L’entreprise d’armement Manurhin va être reprise par un groupe originaire des Émirats arabes unis

Créée il y a près d’un siècle et connue notamment pour avoir produit le revolver MR73 avant de devenir le spécialiste français des machines utilisées pour fabriquer des munitions, l’entreprise Manurhin connaît des problèmes récurrents depuis maintenant plusieurs années, malgré un carnet de commandes bien rempli.

Cette situation paradoxale s’explique par les difficultés de l’entreprise à disposer de suffisamment de fonds propres pour financer son activité et son développement. En 2011, une solution fut (chèrement) trouvée par le gouvernement après la consultation de sociétés de conseil. Une augmentation de capital fut alors décidée, via un nouveau pacte d’actionnaires constitué par la Sofired [une structure du ministère des Armées], Giat Industries et le groupe slovaque Delta Defence, alors aussi inattendu que mystérieux.

Pour autant, ces décisions n’eurent pas l’effet espéré. En 2015, Manurhin fut de nouveau aux prises avec des difficultés de financement. Et son salut vint d’une banque installée au Moyen-Orient. « Nous sommes débancarisés en France et ceci est incompréhensible alors que nous sommes leader mondial, avons un carnet de commandes de plus de deux ans et sommes rentables », expliquait, à l’époque, Rémy Thannberger, le Pdg de l’entreprise alsacienne.

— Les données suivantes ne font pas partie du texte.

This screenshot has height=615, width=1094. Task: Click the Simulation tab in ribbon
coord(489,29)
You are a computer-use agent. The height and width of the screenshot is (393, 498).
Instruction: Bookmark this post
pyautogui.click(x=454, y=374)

Qui plus est, la frilosité des banques s’expliquait en partie par la présence, au capital de Manurhin, de Delta Defence, dont l’identité exacte des dirigeants était alors inconnue. Faute de pouvoir obtenir de nouveaux prêts bancaires, l’activité de l’entreprise s’en ressentit. Et, en juin 2017, elle fut placée en procédure de sauvegarde. Six mois plus tard, elle obtint un sursis supplémentaire accordé par la chambre commerciale du tribunal de grande instance de Mulhouse. Puis, le 13 juin, elle fut mise en redressement judiciaire.

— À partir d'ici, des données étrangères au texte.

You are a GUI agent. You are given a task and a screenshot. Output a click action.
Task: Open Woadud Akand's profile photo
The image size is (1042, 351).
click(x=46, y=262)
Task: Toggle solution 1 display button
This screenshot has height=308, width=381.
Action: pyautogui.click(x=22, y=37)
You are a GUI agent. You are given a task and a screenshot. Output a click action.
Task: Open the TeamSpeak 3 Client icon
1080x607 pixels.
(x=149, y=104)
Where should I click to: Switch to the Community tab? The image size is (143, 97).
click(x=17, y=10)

Finalement, le 1er août, la chambre commerciale du tribunal de grande instance de Mulhouse a donné son feu vert à la reprise de Manurhin par le groupe EDIC [Emirates Defense Industries Company]. Originaire des Émirats arabes unis et dirigé par Luc Vigneron [ex-Pdg de Nexter et de Thales], ce dernier produit des munitions, des armes légères et des blindés. En outre, il est soutenu par le fonds d’investissement émirati « Mubadala », ce qui lui donne une certaine « puissance de frappe ».

D’autres industriels étaient sur les rangs, dont le belge New Lachaussée, la PME française Odyssée Technologies et le groupe slovaque Delta Defence, qui détient déjà 36% du capital de Manurhin.

« Le tribunal de Mulhouse, qui connaît l’unique cause de nos difficultés, s’est prononcé avec pragmatisme en faveur du projet financier le plus solide pour Manurhin », a commenté M. Thannberger. « EDIC reprend l’intégralité de notre carnet de commandes et le fait que plus des deux tiers des effectifs soient conservés à Mulhouse montre que nous avons su préserver le savoir-faire de l’entreprise, et surtout le transmettre à une nouvelle génération de collaborateurs prometteurs », a-t-il ajouté, avant de regretter le fait que le France ne croyait « plus en son industrie. »

Peut-être. En tout cas, pour ce qui concerne la filière française des munitions, cela ne fait aucun doute. En 2016, et suite à des rapports parlementaires sur ce sujet, Jean-Yves Le Drian, alors ministre de la Défense, avait voulu la relancer en évoquant un « acte de souveraineté nationale ».

Seulement la revue stratégique, publiée en octobre 2017, a mis fin à ce projet, qui devait associer l’entreprise bretonne NobelSport [spécialiste des munitions pour la chasse et le tir sportif, ndlr] et Thales [via sa filiale TDA Armements]. « Les munitions de petit calibre ne font pas partie des domaines identifiés comme devant rester souverains », avait ainsi lâché Joël Barre, le Délégué général pour l’armement, lors d’une audition au Sénat.